His fellow Republicans in the legislature, however, have signaled intent to move in the opposite direction.

Later Wednesday afternoon, Coley’s committee held its first hearing on Senate Bill 383, the latest version of a “stand your ground” bill, which would expand the legal right to shoot to kill in perceived self-defense. State Sen. Theresa Gavarone (R-Bowling Green) is a co-sponsor.

Current law says Ohioans who are out in public have a “duty to retreat” before responding to a perceived threat with force.

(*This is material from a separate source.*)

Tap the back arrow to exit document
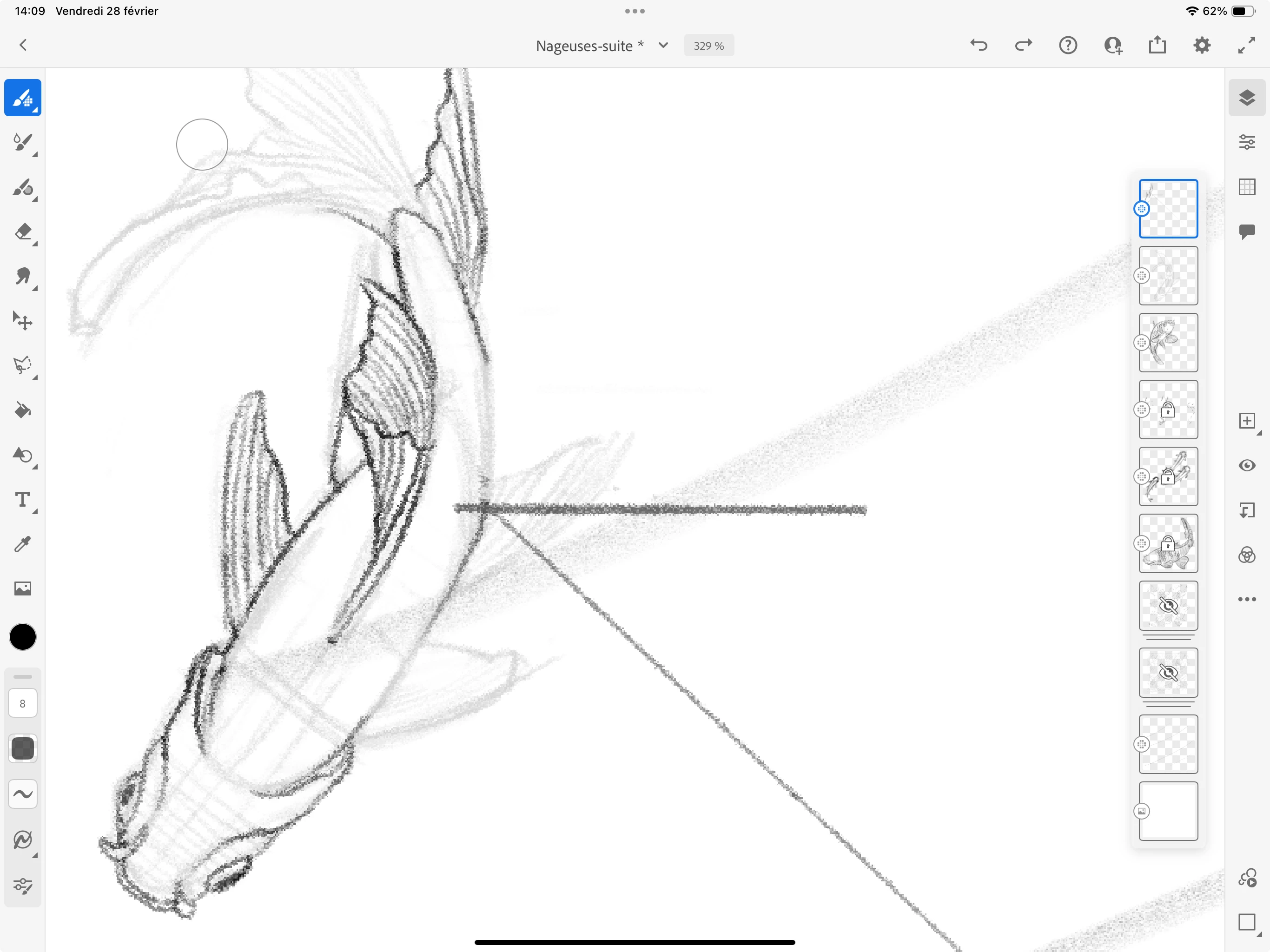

SB 383 would remove that “duty to retreat” in any place a person is lawfully occupying.

A House committee is scheduled to take up another “duty to retreat” bill Thursday morning.

When the new session begins next year, Dolan would have to introduce the bill anew, which he said he intents to do.

Dayton Mayor Nan Whaley, a Democrat, served as the city became the second site of mass gun violence in America in a 24-hour period in August 2019.

She stood with DeWine and Dolan as they announced SB 221 and expressed no surprise that its chances of becoming law are fading. She criticized the “extreme, broken legislature” for shirking gun restrictions after an armed attack.

“It was a pretty watered-down bill to begin with,” Whaley said. “The fact that the legislature doesn’t really care about mass shootings or do anything about them is disappointing.”

Dayton, along with Columbus, accused the state government in a lawsuit last month of a “continuing and dangerous failure” to report criminal convictions to the federal background check system, leaving the door open for felons to procure firearms.

Dan Tierney, a DeWine spokesman, said the administration will continue to advocate and work with the General Assembly on the Strong Ohio package.